• THE DATA
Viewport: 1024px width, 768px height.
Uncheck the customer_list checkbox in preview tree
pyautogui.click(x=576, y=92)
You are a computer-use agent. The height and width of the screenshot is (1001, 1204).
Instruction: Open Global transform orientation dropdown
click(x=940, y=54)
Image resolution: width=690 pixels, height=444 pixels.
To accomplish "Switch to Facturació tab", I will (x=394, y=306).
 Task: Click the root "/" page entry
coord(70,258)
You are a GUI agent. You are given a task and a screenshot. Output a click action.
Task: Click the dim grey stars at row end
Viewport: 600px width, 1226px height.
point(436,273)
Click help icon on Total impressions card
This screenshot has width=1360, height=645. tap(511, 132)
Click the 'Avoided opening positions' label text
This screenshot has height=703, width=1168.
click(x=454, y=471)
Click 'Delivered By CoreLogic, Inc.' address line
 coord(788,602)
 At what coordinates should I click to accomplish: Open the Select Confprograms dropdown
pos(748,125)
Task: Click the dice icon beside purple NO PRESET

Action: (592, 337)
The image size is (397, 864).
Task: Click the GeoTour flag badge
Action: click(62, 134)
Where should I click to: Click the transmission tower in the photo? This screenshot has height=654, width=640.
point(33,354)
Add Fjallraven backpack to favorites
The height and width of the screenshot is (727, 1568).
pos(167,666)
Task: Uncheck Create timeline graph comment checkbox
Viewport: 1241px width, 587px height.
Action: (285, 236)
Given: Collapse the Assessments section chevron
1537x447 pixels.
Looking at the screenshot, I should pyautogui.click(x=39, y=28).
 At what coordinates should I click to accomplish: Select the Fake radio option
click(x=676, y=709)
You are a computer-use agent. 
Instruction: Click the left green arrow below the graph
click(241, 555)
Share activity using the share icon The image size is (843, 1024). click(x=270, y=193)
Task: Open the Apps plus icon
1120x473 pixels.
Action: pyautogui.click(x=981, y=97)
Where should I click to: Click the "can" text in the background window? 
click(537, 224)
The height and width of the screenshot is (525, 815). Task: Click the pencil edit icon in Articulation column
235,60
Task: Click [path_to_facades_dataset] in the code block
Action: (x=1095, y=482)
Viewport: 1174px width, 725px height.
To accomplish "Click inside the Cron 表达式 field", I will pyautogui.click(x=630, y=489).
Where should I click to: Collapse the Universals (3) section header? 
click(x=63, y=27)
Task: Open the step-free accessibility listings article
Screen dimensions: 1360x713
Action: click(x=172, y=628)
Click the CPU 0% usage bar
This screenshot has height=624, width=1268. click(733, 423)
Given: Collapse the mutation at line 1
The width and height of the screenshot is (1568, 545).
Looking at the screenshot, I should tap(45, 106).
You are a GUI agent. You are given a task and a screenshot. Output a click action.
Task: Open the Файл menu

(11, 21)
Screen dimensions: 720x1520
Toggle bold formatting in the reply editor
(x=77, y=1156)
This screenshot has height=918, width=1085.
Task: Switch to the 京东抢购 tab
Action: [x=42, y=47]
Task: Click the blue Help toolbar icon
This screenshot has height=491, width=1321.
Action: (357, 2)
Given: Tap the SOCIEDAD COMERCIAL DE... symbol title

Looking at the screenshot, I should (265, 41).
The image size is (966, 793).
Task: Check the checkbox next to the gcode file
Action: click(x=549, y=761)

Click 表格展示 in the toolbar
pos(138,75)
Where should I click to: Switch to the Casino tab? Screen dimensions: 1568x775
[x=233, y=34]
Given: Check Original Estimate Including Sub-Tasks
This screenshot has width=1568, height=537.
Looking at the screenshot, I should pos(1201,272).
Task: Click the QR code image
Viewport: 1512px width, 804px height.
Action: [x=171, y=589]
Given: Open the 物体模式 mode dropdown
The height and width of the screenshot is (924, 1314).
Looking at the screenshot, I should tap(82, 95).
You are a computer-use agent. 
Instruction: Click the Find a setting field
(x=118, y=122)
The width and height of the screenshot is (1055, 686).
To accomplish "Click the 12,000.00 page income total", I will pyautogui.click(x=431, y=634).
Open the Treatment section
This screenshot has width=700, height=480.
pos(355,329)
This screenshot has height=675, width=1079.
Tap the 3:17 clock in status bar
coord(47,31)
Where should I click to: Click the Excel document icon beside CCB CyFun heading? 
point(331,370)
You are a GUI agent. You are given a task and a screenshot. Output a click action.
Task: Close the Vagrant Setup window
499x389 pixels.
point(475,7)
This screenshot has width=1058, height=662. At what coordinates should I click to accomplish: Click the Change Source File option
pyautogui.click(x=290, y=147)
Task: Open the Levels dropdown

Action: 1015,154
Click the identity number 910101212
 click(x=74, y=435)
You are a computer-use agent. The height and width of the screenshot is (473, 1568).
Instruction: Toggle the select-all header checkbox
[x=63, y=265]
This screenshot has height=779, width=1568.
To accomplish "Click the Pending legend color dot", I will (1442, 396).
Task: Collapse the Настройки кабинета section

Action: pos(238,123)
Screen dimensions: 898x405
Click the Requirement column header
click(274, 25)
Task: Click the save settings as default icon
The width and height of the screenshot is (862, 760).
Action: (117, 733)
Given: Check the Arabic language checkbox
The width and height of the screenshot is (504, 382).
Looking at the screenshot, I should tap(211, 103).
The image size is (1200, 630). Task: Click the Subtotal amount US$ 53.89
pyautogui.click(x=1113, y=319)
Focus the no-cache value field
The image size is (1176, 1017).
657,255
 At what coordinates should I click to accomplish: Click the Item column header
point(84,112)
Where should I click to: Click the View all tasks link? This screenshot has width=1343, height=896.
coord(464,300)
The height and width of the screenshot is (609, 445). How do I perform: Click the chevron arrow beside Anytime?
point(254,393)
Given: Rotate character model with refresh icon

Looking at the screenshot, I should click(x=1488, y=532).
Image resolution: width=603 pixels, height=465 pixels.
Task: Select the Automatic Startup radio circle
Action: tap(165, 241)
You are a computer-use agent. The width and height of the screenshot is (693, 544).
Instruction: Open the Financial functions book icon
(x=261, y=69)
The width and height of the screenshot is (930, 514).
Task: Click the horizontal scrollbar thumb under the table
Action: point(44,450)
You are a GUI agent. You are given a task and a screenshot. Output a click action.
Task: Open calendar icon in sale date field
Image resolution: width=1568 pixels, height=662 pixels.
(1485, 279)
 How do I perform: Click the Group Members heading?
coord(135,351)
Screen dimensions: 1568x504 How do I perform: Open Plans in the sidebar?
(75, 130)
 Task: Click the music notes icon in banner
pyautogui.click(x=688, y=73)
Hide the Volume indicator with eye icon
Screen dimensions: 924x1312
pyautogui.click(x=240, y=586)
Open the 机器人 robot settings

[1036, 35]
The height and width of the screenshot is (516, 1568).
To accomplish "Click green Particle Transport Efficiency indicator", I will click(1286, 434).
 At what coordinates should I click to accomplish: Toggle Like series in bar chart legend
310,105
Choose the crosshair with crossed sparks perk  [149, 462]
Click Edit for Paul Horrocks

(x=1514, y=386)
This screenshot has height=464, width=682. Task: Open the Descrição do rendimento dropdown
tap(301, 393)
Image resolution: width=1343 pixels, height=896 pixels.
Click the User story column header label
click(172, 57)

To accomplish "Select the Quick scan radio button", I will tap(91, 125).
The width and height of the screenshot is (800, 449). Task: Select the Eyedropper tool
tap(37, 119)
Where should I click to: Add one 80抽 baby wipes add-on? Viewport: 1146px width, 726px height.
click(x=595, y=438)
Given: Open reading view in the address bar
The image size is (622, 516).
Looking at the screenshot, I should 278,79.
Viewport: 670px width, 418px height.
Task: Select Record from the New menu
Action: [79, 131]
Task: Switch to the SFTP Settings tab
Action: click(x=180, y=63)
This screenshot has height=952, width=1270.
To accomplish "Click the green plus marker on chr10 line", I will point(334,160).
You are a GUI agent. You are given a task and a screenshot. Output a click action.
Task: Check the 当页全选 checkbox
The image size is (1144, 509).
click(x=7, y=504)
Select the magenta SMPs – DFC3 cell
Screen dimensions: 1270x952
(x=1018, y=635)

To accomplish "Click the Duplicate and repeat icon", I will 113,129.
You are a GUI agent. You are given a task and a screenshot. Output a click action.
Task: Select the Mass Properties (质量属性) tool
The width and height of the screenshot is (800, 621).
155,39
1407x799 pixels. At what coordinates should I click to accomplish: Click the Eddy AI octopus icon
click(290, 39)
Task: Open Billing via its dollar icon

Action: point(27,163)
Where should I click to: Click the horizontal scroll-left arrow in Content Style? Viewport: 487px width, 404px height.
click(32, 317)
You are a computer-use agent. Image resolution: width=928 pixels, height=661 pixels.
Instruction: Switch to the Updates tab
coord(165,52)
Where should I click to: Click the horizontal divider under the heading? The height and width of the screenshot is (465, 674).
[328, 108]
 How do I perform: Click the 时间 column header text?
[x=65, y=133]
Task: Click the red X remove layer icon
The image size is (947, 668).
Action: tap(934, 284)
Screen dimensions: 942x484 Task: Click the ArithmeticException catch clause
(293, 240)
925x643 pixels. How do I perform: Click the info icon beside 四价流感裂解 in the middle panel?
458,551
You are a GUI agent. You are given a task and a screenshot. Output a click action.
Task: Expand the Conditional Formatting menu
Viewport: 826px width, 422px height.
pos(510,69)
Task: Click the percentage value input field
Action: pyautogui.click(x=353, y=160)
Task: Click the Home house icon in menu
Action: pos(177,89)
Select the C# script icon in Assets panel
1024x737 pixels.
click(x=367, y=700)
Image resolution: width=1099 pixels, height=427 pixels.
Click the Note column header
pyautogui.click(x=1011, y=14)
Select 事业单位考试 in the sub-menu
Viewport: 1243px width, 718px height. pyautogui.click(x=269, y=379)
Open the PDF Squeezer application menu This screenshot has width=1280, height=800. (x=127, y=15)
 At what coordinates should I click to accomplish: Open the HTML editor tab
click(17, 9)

• TASK STATEMENT
Copy each line of the data that contains the word "computer".

• ANSWER TO THIS PROBLEM
You are a computer-use agent. The height and width of the screenshot is (1001, 1204).
You are a computer-use agent. 
You are a computer-use agent. 
You are a computer-use agent. The height and width of the screenshot is (473, 1568).
You are a computer-use agent. The width and height of the screenshot is (693, 544).
You are a computer-use agent. Image resolution: width=928 pixels, height=661 pixels.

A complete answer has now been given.